Mas também vale a pena notar os votos para o Conselho do Sínodo, o grupo que governa os próximos sínodos. Tal como disse na sexta-feira (apesar de os resultados oficiais ainda não serem públicos nessa altura), estes mostram basicamente que existe uma maioria de dois terços a favor do ensinamento católico tradicional. O jornalista Sandro Magister disse durante o fim-de-semana que o arcebispo Charles Chaput, de Filadélfia, foi quem recebeu o maior número de votos de todo o mundo, embora os cardeais George Pell e Robert Sarah também tenham tido números significativos. Isto são excelentes notícias. Das américas temos também o canadiano Cardeal Marc Ouellet (um tipo formidável), e o cardeal Oscar Maradiaga (muito próximo do Papa). Da Ásia os cardeais Pell, Oswald Gracias (Bombaím) e Luis Antonio Tagle (Manila). De África os cardeais Sarah, Wilfred Napier, e o bispo Mathieu Madega Lebouakehan, do Gabão.
Só na Europa é que as escolhas foram mais fraquinhas: Schönborn, o arcebispo inglês Vincent Nichols e o arcebispo Bruno Forte (cardeais italianos fortes como o Scola, o Caffara e o Bagnasco tiverem também muitos votos individuais, e se os italianos se tivessem unido atrás de um candidato, este teria arrasado). Em todo o caso, na medida em que o Conselho do Sínodo conduzirá os eventos futuros, há uma preponderância de figuras sérias e a sua selecção demonstra o sentir geral dos padres sinodais.
O próprio Papa não estava particularmente contente no final dos procedimentos, embora como é hábito em eventos do Vaticano a linha oficial tenha sido que tudo terminou numa grande demonstração de fraternidade e sinodalidade, incluindo uma ovação de pé no final do seu discurso. Entre muitas afirmações positivas, contudo, Francisco expressou irritação com partes da conversa. «Ao longo deste sínodo foram livremente expressas opiniões diferentes – por vezes, infelizmente, de forma pouco caridosa…»
E nas suas declarações sobre a razão de ser do sínodo, disse: «Tratou-se de abrir os corações fechados, que frequentemente se escondem mesmo atrás dos ensinamentos da Igreja ou das boas intenções, para se sentarem na cátedra de Moisés e julgar, por vezes com superioridade e superficialidade, os casos difíceis e as famílias feridas».

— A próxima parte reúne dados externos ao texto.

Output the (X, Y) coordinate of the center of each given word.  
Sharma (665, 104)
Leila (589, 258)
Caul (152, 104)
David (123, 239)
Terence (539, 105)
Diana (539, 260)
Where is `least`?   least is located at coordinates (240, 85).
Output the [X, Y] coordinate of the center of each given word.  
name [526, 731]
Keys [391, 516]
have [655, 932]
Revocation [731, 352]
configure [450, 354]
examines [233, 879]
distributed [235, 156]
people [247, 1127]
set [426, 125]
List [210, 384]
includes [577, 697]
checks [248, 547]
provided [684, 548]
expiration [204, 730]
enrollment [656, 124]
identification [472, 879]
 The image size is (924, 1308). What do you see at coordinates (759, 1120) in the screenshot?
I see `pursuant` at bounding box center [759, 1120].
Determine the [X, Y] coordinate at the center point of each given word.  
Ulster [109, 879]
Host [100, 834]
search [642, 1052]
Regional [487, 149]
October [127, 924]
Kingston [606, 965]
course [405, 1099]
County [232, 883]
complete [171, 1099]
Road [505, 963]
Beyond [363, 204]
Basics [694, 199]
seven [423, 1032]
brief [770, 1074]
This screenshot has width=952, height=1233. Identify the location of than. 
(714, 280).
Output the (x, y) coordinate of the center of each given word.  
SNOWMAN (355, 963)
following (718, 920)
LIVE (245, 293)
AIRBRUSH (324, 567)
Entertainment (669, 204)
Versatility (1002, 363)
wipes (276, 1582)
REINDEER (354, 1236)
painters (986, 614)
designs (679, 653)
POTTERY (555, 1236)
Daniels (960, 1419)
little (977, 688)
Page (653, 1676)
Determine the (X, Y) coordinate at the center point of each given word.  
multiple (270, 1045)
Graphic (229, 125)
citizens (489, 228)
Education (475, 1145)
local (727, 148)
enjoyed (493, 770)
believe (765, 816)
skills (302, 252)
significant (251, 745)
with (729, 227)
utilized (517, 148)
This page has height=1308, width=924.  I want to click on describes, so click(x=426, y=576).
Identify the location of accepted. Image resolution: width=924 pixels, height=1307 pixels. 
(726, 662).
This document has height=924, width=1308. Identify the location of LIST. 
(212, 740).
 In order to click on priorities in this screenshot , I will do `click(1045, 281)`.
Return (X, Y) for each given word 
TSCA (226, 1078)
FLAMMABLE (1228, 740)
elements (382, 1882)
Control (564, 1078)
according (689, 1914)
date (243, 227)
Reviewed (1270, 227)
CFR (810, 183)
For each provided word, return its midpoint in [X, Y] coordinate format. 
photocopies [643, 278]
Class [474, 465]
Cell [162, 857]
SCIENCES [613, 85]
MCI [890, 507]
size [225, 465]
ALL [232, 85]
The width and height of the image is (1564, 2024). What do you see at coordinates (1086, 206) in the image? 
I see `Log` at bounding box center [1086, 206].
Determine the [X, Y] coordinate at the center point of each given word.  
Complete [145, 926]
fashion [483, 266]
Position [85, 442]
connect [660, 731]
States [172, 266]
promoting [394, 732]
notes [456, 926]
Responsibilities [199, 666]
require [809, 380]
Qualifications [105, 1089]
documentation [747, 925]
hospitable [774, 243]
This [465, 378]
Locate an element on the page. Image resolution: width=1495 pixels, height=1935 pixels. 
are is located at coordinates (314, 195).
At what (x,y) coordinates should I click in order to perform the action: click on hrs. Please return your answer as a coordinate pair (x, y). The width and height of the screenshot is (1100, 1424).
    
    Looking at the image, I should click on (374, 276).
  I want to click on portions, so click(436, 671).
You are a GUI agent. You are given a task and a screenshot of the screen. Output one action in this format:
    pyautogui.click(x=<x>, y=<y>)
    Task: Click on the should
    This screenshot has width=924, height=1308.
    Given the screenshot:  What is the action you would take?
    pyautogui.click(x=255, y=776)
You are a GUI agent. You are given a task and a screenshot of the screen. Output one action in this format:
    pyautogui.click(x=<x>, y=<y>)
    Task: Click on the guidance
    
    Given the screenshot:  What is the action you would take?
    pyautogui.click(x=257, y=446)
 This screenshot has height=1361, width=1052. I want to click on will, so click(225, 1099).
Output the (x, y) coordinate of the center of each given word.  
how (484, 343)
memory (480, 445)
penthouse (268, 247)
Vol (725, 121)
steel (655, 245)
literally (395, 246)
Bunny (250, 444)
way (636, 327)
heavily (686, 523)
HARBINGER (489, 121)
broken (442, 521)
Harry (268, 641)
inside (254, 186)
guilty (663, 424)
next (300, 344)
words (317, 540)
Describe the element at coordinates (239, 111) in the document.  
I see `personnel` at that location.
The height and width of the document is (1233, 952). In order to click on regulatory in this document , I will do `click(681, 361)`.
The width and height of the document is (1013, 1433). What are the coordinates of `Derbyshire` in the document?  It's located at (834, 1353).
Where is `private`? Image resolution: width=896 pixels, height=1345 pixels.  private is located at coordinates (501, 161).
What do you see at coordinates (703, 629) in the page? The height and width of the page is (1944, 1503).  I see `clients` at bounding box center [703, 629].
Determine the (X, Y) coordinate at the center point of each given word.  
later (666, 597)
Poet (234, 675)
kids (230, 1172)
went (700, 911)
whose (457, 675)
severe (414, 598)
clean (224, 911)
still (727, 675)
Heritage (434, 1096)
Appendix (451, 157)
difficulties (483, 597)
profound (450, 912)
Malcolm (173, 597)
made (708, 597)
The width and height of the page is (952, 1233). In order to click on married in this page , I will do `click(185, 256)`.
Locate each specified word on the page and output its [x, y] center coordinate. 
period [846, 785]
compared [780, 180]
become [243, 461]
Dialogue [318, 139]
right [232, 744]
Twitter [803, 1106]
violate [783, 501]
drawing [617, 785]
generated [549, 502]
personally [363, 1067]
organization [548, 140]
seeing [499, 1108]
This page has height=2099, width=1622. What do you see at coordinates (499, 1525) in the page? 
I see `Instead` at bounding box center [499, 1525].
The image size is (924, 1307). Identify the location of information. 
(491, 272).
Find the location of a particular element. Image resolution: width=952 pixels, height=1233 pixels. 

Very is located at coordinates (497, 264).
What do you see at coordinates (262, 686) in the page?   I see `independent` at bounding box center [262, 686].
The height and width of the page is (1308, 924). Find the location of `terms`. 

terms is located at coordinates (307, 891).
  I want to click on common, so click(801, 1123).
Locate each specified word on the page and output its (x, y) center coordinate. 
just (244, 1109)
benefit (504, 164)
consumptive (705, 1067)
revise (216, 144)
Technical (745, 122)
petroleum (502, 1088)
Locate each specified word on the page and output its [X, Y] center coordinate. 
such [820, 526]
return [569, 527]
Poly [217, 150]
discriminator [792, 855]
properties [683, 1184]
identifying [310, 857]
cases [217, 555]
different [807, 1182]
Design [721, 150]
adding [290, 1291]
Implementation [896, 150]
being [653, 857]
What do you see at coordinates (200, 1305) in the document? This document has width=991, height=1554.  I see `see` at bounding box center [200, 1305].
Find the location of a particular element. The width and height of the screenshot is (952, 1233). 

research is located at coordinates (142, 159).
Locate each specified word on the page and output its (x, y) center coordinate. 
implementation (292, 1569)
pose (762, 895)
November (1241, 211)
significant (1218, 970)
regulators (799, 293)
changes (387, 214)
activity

Este é um tema recorrente com ele. Ninguém negaria que existem pessoas autoritárias entre aqueles que enfatizam os ensinamentos tradicionais – tal como há pessoas autoritárias com opiniões teológicas contrárias. Mas estas são as franjas, os poucos. Muitos clérigos e leigos ficaram ofendidos – e enfurecidos – com esta afirmação. É justo sublinhar que pode bem ter estado a dizer que alguns tradicionalistas são duros de coração, mas não foi essa a leitura que a maioria das pessoas fez e é natural que isso venha a exacerbar as divisões que já existem.
Esta é a realidade com que teremos de lidar nos próximos tempos na Igreja. O Relatório Final é um texto tolerável, sobretudo tendo em conta que é produto de uma comissão de 270 pessoas. Se tivesse aparecido durante o pontificado de João Paulo II, teria causado pouco alarido. Mas num contexto de suspeição mútua e de revolta, o tolerável pode bem tornar-se intolerável.
Robert Royal é editor de The Catholic Thing e presidente do Faith and Reason Institute em Washington D.C.